The Film:Fracois Ozon is a bipolar film maker. I've now seen four of his films and can safely say that they can be split down the middle, either being intense, deeply psychological and somewhat dark, or at the other end of the spectrum completely satirical sex comedies. His brilliant, disturbing short film See the Sea is one of the most haunting, deliberate, suspense pieces I've seen, and equally as haunting is his recent acclaimed Under The Sand with Charlotte Rampling as a woman whose husband disappears, but she is so shattered by his disappearance that she refuses to behave or believe he is gone. But Water Drops... belongs is the black humored vein like his film Sitcom. Both are farces, poking fun at sexuality-relationships, Sitcom the bourgeois suburban family and Water Drops... the lives of singles moving in and playing house, and lopsided, domineered couples. I guess you could say Under The Sand and See the Sea have more in common with Haneke and Bergman, whereas Water Drops... and Sitcom are much more John Waters meets Luis Bunuel. So, in a typically French way, Water Drops... combines the intellectual and psychological into a cutting comedy of tragedy and cruelties.

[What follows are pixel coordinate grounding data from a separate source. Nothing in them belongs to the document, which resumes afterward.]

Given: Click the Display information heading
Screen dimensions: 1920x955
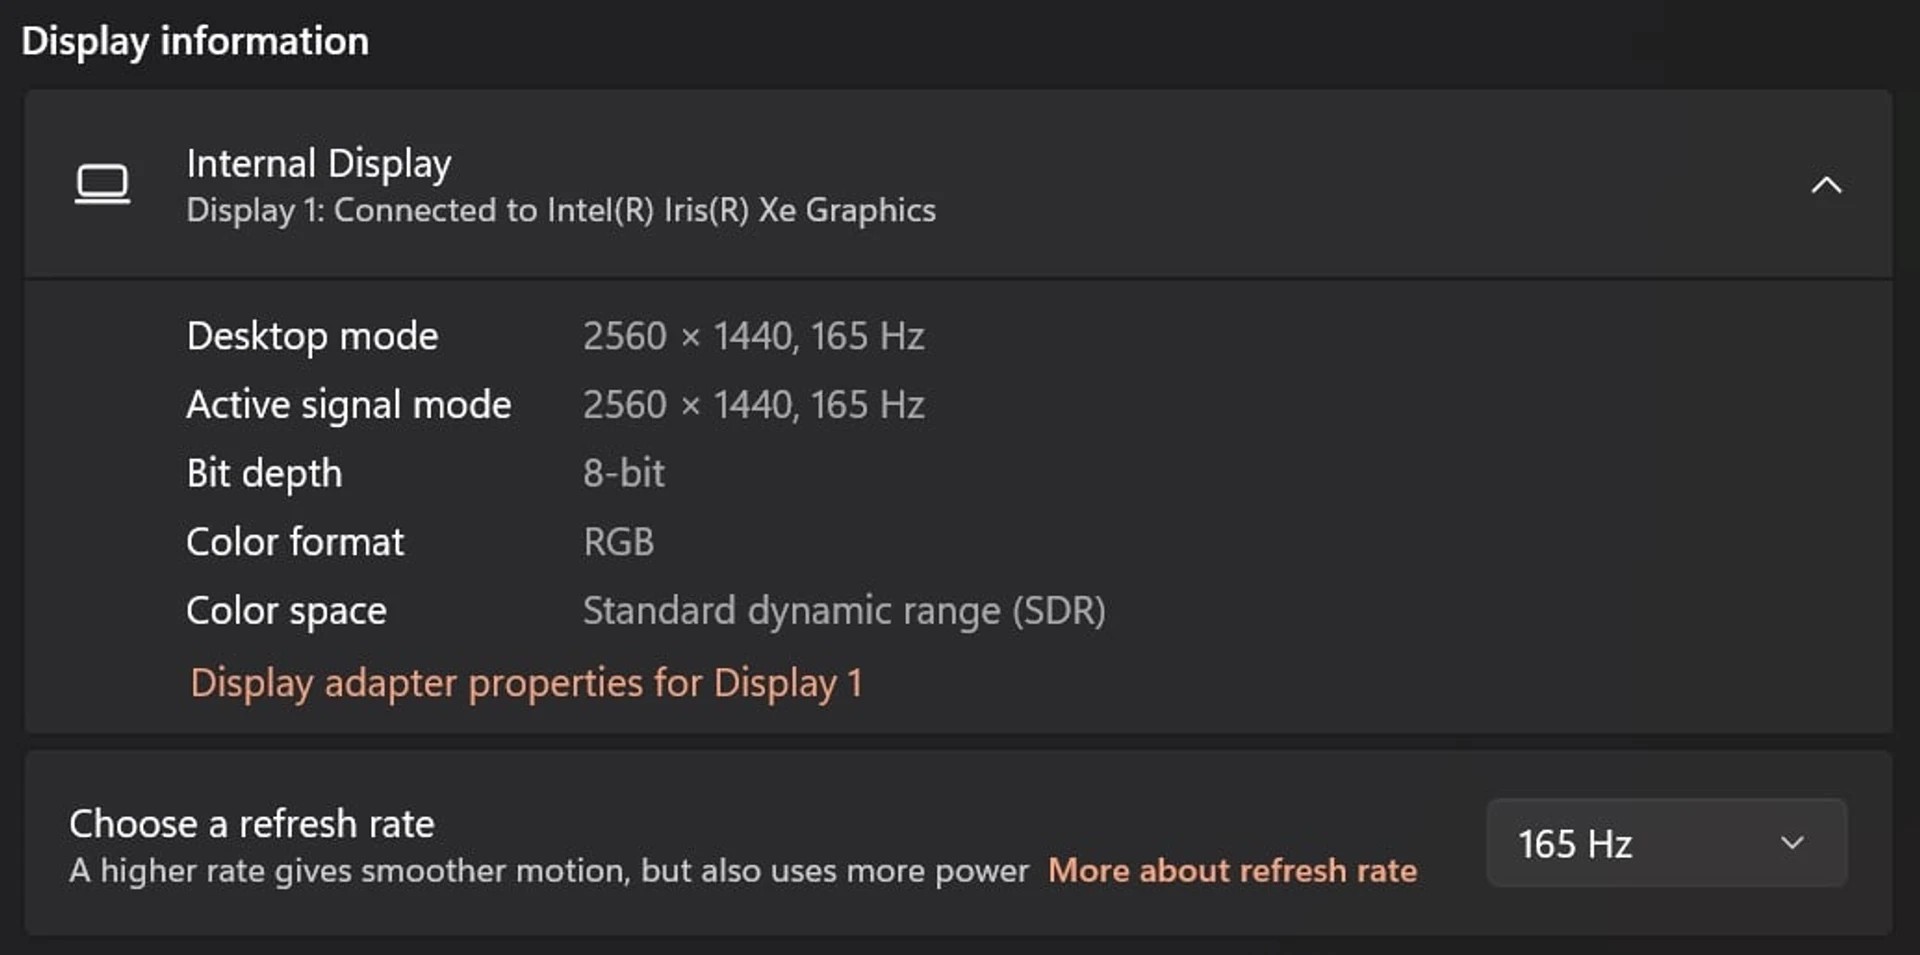Looking at the screenshot, I should (x=195, y=41).
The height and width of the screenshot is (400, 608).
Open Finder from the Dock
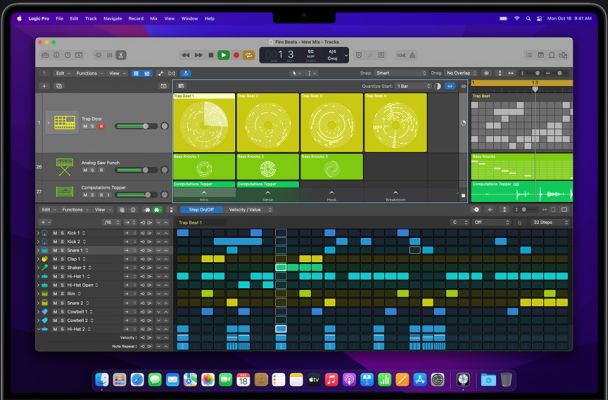[x=102, y=380]
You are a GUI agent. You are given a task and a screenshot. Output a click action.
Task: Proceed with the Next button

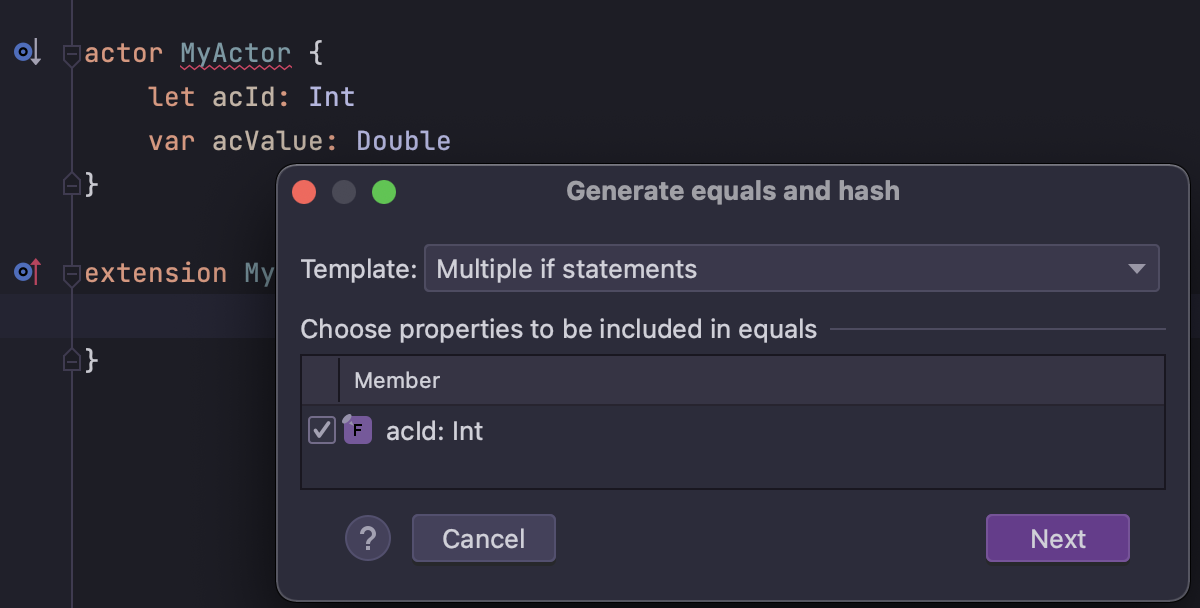click(x=1057, y=539)
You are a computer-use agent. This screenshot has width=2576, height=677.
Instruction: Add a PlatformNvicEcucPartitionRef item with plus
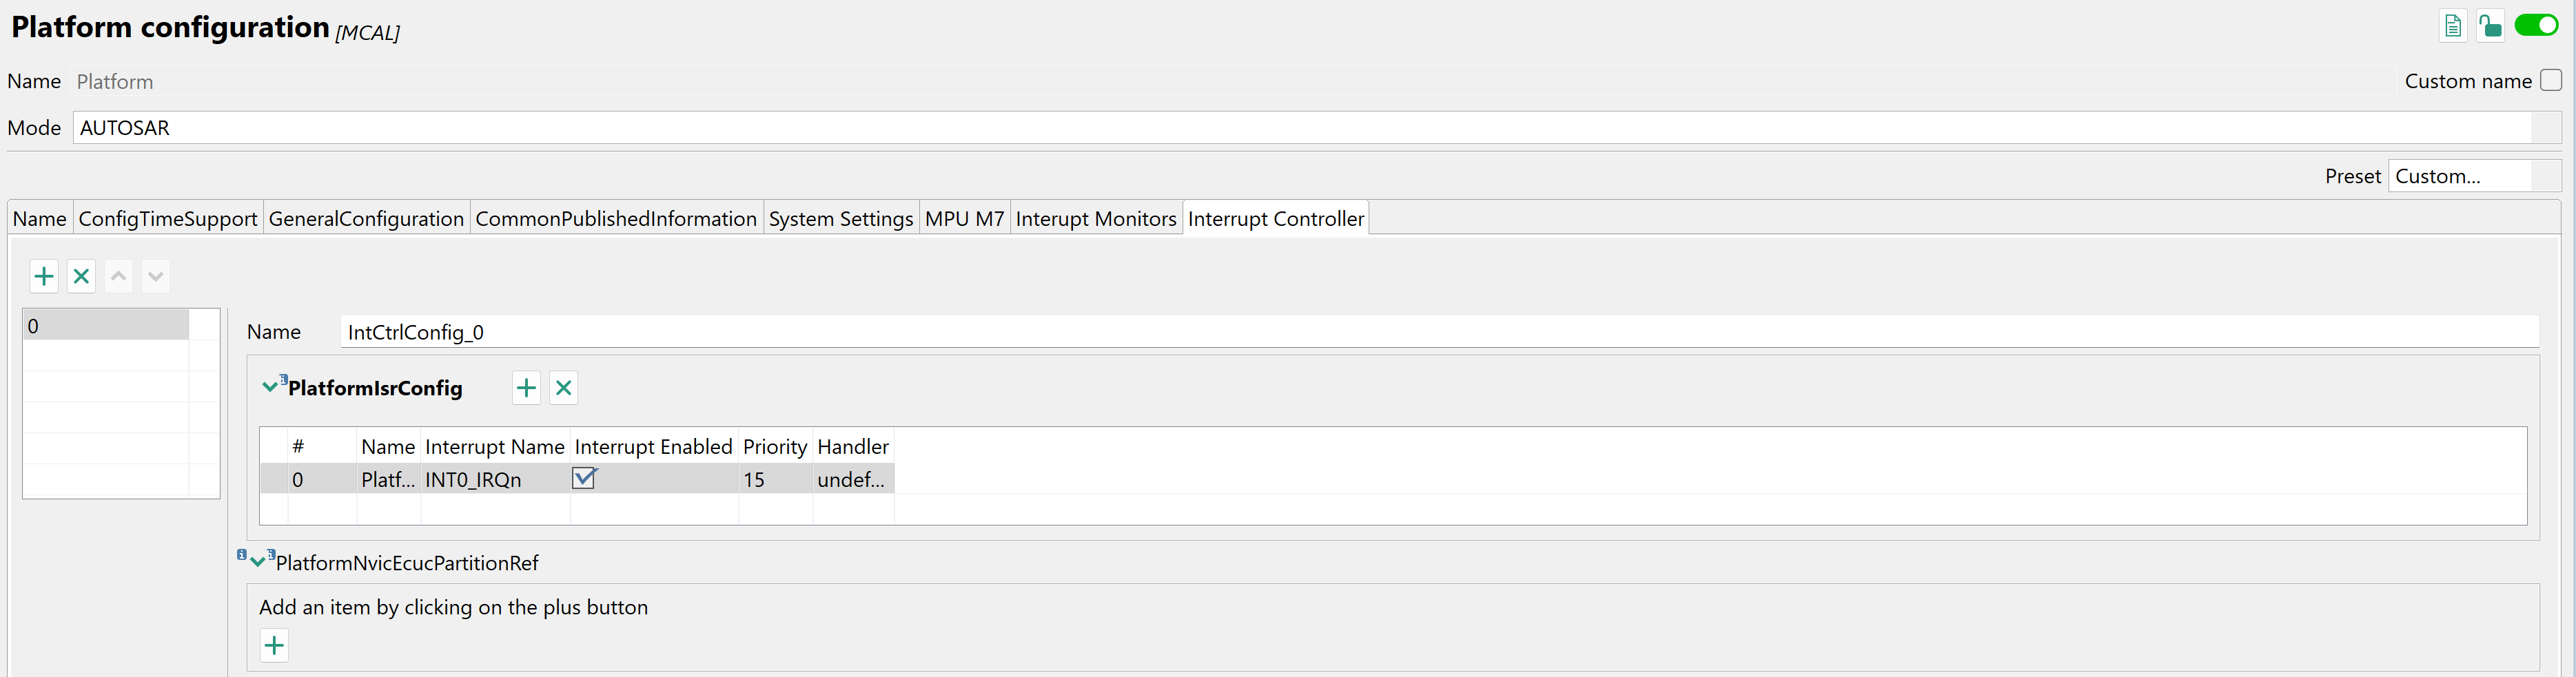coord(274,645)
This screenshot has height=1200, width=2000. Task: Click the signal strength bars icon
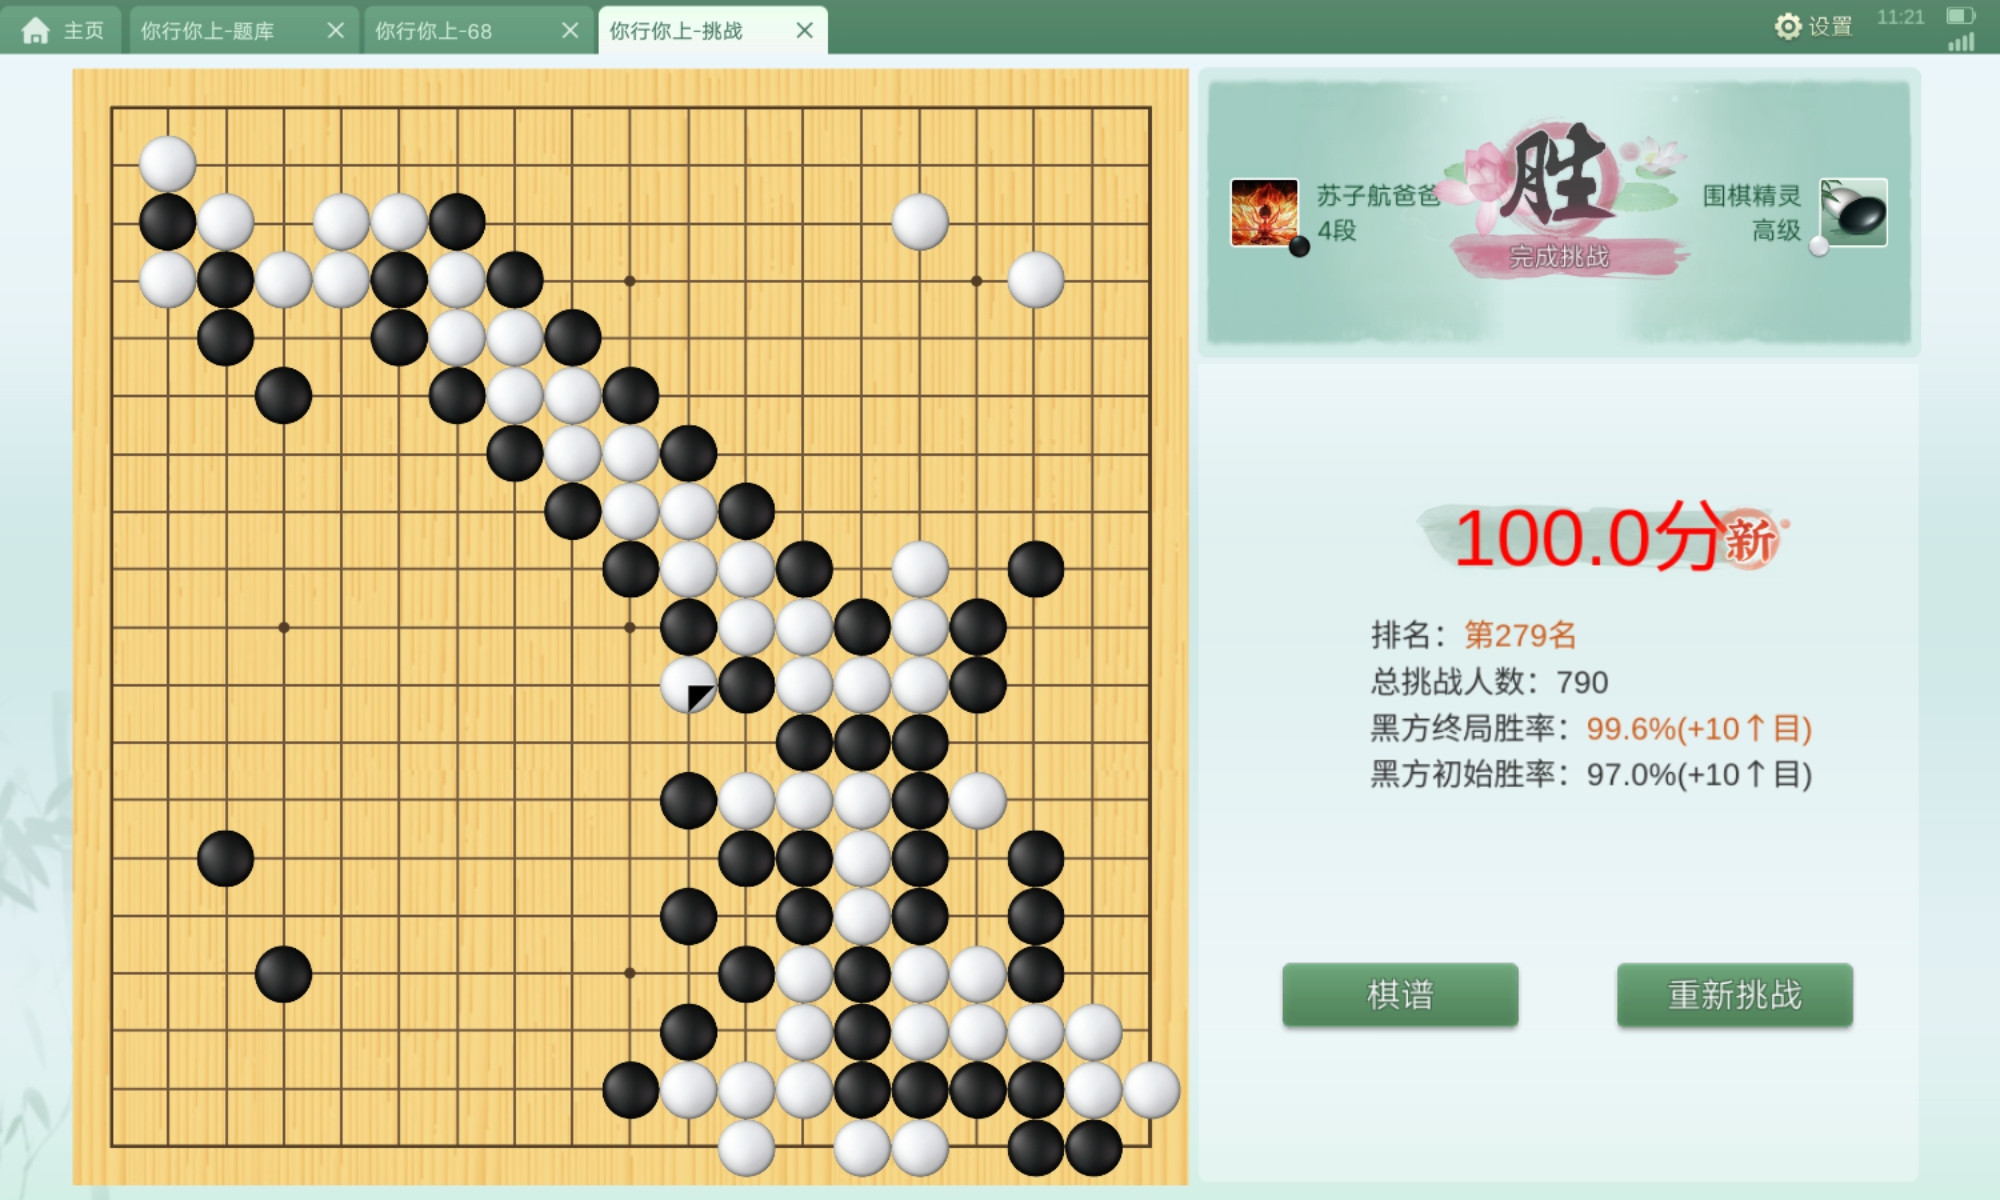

The film is based on a play by the late great Rainer Werner Fassbinder, who never staged the play and wrote it when he was only 19. The film is divided into three acts, ACT I being the seduction of Franz by Leopold, ACT II flashing forward six months to the domestic life the two have set up and the beginning of strains on their relationship, and ACT III being the whole mess falling apart with the other players, Anna and Vera, coming in, Leopold's command over all of them, and Franz's solution to getting away from Leopold. The evidence that is was a play is pretty blatant, one setting- the tidy claustrophobic apartment, and while Ozon is a keen symmetrical visualist, the vast majority of information is told through dialogue and the actors give and take repartee. And, while it is funny, I didn't find it laugh at loud funny, more of a keen chuckle here and there. It is a deft tale of sexual mores, a standard power play, but its selling points are not its comedy, but certainly all the top notch performances, especially Bernard Giraudeau as Leopold.
Fassbinder fans will no doubt be pleased how this lost work was made into a fine film, and, although it not exactly re-inventing the wheel, foreign film lovers liking a good give and take acting and offbeat humor film will find Water Drops on Burning Rocks a very pleasant distraction.
The DVD: Zietgiest Video
Picture- Widescreen. Strong color, and somewhat soft, but overall very nice transfer. I was particularly pleased to see a good image after buying Sitcom on video and getting a copy that almost looked like a workprint (New Yorker Video wouldn't you know). Here Zietgiest presents a good digital transfer that will be more than acceptable for foreign film fans.
Sound- Very good French Dolby 2.0 with default with English subtitles.
Extras-12 Chapters--- Good Bios and Filmographies for Ozon and Fassbinder---- Two trailer for the film, one French one English, plus trailers for other Zietgiest titles Aimee & Jaguar, Acid House, and Lumumba--- Sing-A-Long subs for the hilarious musical number ("Tanze Samba Mit Mir" by Tony Holiday), plus in a similar vein translation for a poem that Franz composes, which Ozon doesn't provide translation for in the actual film itslef.